Of the 1,084 households 39.6% had children under the age of 18 living with them, 76.8% were married couples living together, 5.3% had a female householder with no husband present, and 14.7% were non-families. 11.5% of households were one person and 4.3% were one person aged 65 or older. The average household size was 2.88 and the average family size was 3.11.

The age distribution was 27.7% under the age of 18, 5.5% from 18 to 24, 30.0% from 25 to 44, 27.5% from 45 to 64, and 9.3% 65 or older. The median age was 38 years. For every 100 females there were 104.0 males. For every 100 females age 18 and over, there were 100.9 males.

The median household income was $57,407 and the median family income was $60,912. Males had a median income of $39,899 versus $24,408 for females. The per capita income for the township was $22,652. About 3.3% of families and 4.2% of the population were below the poverty line, including 1.7% of those under age 18 and 6.6% of those age 65 or over.

Historical population
| Census | Pop. | Note | %± |
| 1850 | 1,806 |  | — |
| 1860 | 1,091 |  | −39.6% |
| 1870 | 1,159 |  | 6.2% |
| 1880 | 1,293 |  | 11.6% |
| 1890 | 1,258 |  | −2.7% |
| 1900 | 1,226 |  | −2.5% |
| 1910 | 1,382 |  | 12.7% |
| 1920 | 1,336 |  | −3.3% |
| 1930 | 1,189 |  | −11.0% |
| 1940 | 1,234 |  | 3.8% |
| 1950 | 1,259 |  | 2.0% |
| 1990 | 2,692 |  | — |
| 2000 | 3,119 |  | 15.9% |
| 2010 | 3,380 |  | 8.4% |
| 2020 | 3,460 |  | 2.4% |
| 2023 (est.) | 3,506 |  | 1.3% |
U.S. Decennial Census

== Fire protection ==
Manheim Township is protected by three volunteer fire departments: the Lineboro Volunteer Fire Department out of Lineboro, Maryland protects the southern half of the township. Pleasant Hill Volunteer Fire Dept protects the northwestern quarter of the township, while the Jefferson Volunteer Fire Co. protects the northeastern quarter of the township.

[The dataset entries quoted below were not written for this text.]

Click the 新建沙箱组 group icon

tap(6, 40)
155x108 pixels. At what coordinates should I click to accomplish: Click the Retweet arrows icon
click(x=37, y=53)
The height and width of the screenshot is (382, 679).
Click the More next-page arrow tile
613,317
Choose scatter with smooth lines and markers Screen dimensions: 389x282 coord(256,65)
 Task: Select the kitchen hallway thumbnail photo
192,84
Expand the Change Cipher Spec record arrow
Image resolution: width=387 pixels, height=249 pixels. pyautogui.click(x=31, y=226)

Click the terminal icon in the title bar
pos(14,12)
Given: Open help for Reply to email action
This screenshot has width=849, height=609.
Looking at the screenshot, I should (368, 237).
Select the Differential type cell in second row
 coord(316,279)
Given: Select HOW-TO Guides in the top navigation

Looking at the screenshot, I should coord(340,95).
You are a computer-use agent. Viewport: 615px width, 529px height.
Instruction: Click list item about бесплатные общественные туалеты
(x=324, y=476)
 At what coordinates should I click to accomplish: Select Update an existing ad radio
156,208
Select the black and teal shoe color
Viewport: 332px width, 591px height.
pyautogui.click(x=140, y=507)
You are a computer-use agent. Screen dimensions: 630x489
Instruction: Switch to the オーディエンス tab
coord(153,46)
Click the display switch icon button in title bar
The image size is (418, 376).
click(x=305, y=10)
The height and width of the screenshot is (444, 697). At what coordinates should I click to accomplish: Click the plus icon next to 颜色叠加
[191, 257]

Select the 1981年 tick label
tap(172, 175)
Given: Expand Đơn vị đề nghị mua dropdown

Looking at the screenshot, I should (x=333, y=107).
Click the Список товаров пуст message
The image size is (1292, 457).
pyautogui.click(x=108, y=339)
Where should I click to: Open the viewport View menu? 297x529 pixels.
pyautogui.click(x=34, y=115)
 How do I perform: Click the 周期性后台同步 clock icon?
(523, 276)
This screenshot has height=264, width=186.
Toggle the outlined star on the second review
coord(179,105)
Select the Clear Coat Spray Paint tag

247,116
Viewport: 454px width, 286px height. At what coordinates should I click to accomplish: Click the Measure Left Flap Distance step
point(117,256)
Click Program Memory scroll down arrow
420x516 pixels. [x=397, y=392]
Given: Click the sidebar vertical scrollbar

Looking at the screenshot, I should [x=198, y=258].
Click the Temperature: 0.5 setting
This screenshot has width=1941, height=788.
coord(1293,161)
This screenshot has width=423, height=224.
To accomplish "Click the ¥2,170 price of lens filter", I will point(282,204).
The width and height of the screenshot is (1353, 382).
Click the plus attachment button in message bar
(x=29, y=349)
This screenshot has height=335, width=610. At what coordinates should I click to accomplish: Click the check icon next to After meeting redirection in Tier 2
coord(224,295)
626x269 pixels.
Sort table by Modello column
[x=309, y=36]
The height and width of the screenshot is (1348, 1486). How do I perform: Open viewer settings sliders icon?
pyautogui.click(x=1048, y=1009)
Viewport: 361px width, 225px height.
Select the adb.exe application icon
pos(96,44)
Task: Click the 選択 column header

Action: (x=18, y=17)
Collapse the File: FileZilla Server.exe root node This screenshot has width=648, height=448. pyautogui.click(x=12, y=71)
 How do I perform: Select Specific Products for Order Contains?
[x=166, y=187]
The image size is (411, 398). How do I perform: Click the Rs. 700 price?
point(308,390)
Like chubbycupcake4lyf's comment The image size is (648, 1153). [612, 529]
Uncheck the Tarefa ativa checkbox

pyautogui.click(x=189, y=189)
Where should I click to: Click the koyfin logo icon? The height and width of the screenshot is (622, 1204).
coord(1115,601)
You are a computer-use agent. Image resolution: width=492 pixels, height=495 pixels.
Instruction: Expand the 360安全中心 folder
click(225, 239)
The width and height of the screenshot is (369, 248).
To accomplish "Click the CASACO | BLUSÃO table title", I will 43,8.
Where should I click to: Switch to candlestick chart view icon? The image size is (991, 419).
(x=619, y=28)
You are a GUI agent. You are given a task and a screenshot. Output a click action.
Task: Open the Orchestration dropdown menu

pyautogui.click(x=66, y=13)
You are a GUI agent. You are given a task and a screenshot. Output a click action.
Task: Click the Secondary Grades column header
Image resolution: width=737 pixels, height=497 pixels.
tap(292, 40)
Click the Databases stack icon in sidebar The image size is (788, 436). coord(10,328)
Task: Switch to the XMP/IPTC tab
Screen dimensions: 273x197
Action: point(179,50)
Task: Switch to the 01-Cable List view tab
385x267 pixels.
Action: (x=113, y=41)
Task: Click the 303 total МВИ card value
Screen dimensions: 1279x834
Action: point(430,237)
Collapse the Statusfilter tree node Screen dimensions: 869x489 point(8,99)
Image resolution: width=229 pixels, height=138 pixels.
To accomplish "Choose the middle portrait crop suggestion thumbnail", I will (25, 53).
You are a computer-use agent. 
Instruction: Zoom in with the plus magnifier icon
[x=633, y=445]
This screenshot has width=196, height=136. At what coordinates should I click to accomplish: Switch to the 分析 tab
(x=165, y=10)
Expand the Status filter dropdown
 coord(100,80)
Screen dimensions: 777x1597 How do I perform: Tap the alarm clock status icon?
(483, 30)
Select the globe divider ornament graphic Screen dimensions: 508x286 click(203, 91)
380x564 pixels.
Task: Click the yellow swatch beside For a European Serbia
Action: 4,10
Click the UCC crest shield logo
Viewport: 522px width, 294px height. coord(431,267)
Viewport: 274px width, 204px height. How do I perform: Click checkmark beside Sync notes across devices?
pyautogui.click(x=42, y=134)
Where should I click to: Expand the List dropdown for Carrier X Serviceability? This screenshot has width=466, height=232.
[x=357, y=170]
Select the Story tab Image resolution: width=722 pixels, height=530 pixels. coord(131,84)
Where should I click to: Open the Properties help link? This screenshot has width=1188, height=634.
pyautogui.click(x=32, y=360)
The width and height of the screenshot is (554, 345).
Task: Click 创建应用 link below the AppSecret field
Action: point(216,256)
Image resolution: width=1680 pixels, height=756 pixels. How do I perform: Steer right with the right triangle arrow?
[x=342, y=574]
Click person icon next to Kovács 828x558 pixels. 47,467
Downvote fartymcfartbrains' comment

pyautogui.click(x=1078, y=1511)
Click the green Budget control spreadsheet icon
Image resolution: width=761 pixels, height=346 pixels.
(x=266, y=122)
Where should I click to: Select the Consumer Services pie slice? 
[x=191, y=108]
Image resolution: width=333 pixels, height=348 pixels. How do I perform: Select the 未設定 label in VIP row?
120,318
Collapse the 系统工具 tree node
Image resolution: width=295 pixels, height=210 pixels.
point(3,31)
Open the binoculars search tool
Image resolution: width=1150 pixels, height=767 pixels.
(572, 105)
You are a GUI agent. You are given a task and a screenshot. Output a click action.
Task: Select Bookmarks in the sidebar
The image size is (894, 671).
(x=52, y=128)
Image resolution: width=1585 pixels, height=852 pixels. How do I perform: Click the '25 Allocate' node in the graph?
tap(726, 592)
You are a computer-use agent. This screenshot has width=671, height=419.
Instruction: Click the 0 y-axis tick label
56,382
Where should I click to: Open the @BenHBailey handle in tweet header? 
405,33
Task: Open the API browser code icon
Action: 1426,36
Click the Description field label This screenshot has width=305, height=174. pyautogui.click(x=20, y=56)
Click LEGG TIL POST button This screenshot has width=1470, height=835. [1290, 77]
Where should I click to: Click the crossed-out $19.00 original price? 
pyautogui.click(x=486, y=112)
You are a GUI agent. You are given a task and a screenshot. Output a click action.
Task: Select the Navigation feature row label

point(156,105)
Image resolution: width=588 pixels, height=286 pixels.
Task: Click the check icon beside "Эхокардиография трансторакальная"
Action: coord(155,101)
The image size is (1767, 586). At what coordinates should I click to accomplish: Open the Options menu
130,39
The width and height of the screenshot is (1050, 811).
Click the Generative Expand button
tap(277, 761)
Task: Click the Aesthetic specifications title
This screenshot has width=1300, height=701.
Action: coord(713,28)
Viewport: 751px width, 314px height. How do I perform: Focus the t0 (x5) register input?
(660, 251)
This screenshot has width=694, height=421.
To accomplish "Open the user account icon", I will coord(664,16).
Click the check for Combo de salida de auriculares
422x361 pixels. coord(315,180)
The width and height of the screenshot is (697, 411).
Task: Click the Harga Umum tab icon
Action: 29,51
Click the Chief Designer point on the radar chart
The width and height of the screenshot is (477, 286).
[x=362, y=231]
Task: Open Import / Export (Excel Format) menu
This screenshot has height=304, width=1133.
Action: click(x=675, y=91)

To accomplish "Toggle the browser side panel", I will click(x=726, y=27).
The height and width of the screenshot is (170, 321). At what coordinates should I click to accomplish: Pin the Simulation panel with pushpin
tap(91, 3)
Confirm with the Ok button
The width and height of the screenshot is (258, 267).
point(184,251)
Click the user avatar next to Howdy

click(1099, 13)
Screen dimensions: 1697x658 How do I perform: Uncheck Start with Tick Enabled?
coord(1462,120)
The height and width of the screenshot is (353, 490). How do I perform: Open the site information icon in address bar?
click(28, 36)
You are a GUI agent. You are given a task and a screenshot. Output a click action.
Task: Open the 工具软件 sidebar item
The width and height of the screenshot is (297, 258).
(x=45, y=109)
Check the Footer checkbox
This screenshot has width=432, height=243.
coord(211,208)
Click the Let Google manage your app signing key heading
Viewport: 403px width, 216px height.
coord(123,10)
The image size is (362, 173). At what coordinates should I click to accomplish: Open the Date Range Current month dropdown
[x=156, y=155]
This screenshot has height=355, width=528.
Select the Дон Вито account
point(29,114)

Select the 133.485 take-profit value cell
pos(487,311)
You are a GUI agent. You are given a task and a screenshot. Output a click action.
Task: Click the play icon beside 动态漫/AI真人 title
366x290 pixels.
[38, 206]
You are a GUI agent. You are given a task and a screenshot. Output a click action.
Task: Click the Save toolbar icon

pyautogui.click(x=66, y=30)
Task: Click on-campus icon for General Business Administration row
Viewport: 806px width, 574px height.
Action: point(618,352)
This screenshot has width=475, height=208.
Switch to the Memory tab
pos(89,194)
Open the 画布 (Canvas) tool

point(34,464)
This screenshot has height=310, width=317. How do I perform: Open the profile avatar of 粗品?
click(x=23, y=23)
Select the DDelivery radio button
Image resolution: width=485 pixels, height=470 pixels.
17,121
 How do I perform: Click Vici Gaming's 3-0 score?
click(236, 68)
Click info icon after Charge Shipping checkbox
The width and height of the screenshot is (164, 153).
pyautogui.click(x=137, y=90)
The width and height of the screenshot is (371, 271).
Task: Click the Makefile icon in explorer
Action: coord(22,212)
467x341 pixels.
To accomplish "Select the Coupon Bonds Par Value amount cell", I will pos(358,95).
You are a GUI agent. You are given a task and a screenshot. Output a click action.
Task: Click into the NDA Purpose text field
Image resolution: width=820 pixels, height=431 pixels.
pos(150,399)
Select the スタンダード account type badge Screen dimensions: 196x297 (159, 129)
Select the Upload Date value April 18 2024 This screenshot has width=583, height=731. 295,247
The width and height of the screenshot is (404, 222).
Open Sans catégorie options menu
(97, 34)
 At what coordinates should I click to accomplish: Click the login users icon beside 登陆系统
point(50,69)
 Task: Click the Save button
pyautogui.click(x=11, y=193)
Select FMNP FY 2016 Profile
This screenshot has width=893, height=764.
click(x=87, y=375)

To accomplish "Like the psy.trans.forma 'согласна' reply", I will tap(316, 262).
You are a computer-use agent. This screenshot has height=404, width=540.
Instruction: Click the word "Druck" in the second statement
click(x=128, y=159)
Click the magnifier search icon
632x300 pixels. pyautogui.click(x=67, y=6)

== Emergency Medical Services ==
The Lineboro Volunteer Fire Department provides ALS or Advanced Life Support ambulance services to Manheim Township, and Pleasant Hill Volunteer Fire Co provides BLS or Basic Life Support ambulance services. Medic 2-90 from UPMC Hanover Hospital provides ALS care in 52 box areas or in the event that Station 7's ambulance is unavailable. Service 47, out of Jefferson Volunteer Fire Company, also provides BLS assistance services on Class 1 calls in parts of the township. STAT Medevac provides air ambulance services in the event of severe illness or injury.